**Task list:**
- 1) Please list every play, book, or presentation that the event announcement below mentions by title.
- 2) Reproduce the stretch of the event announcement from "Set in an unnamed, colonized" through "and decolonial resistance.", word for word.

**Document passage:**
** begin **

Dialogue
Thu 6 Sep 2018

Violence, Desire, and Settler Colonialism

Participants

Kristina Hagström-StåhlHagar Kotef

Violence, Desire, and Settler Colonialism, A conversation about Lorraine Hansberry’s play Les Blancs

Welcome to this PARSE Dialogue, featuring a work-in-progress presentation by Hagar Kotef, senior lecturer at SOAS, University of London, entitled Death as the Political Horizon: Lorraine Hansberry’s Les Blancs and the Question of Decolonization. The presentation will be followed by a response by Kristina Hagström-Ståhl, PARSE professor at the Academy of Music and Drama, University of Gothenburg.

Set in an unnamed, colonized African country on the brink of upheaval, Lorraine Hansberry’s play Les Blancs attempts to capture a complex spectrum of power, colonial violence, and decolonial resistance.

Hagar Kotef’s presentation examines the relations between death and the attachment to the colonial space, to ask about both the conditions of settlements and the ways political metaphors travel from the artistic sphere to the field of political struggle. Centering on two figures in the play – Major Rice, who represents most explicitly the violence of colonization, and Madame Nielsen, who is perhaps the only white figure in the play who is not seen as an agent of violence – Kotef raises a series of questions about violence, desire, and settlement.

Hagar Kotef is a senior lecturer in political theory at SOAS/University of London and the author of Movement and the Ordering of Freedom (2015).

Kristina Hagström-Ståhl is PARSE professor at the Academy of Music and Drama.

This Dialogue is part of the Intersectional Engagements in Politics and Art research arc within PARSE.

This event is free and open to the public. No sign-up necessary, refreshments will be served. Welcome!

** end **

**Supplied information:**
** begin **

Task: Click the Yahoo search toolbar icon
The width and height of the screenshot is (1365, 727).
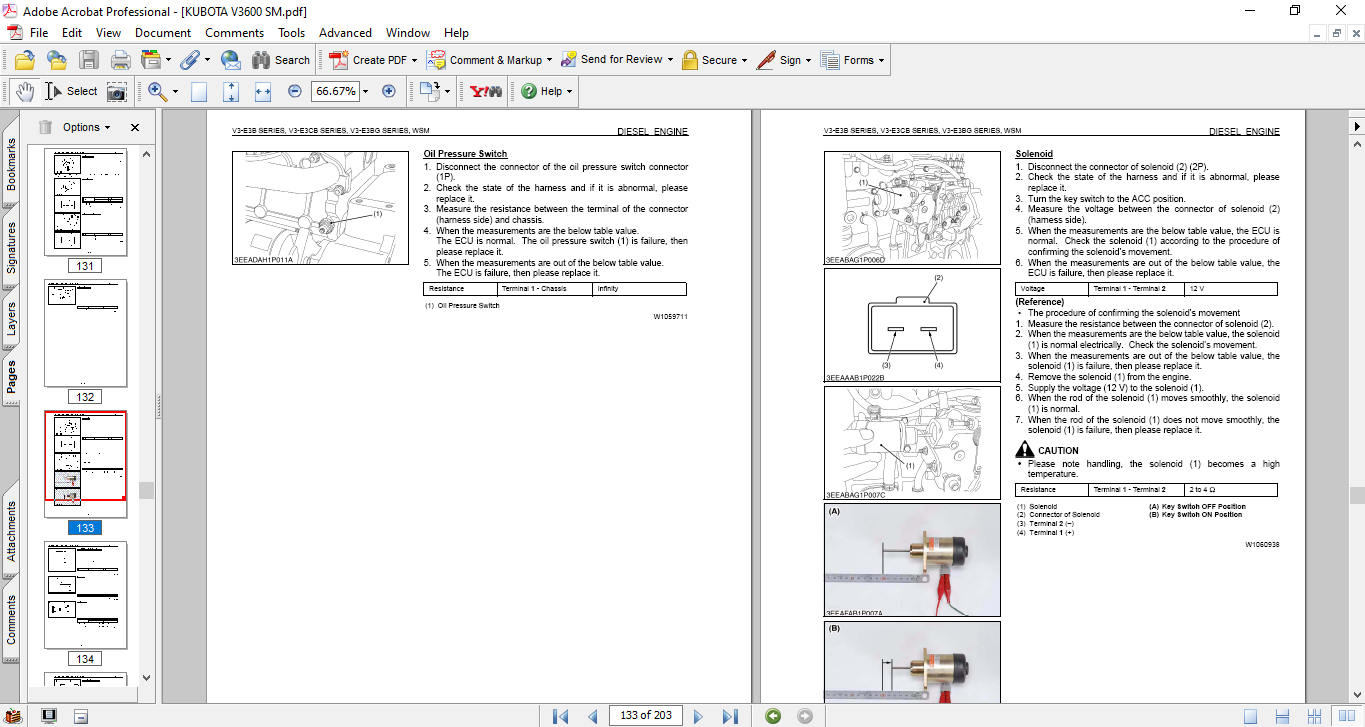Action: [x=485, y=91]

** end **

**Expected responses:**
- 1)
- Les Blancs (play)
- Death as the Political Horizon: Lorraine Hansberry’s Les Blancs and the Question of Decolonization (presentation)
- Movement and the Ordering of Freedom (book)

- 2)
Set in an unnamed, colonized African country on the brink of upheaval, Lorraine Hansberry’s play Les Blancs attempts to capture a complex spectrum of power, colonial violence, and decolonial resistance.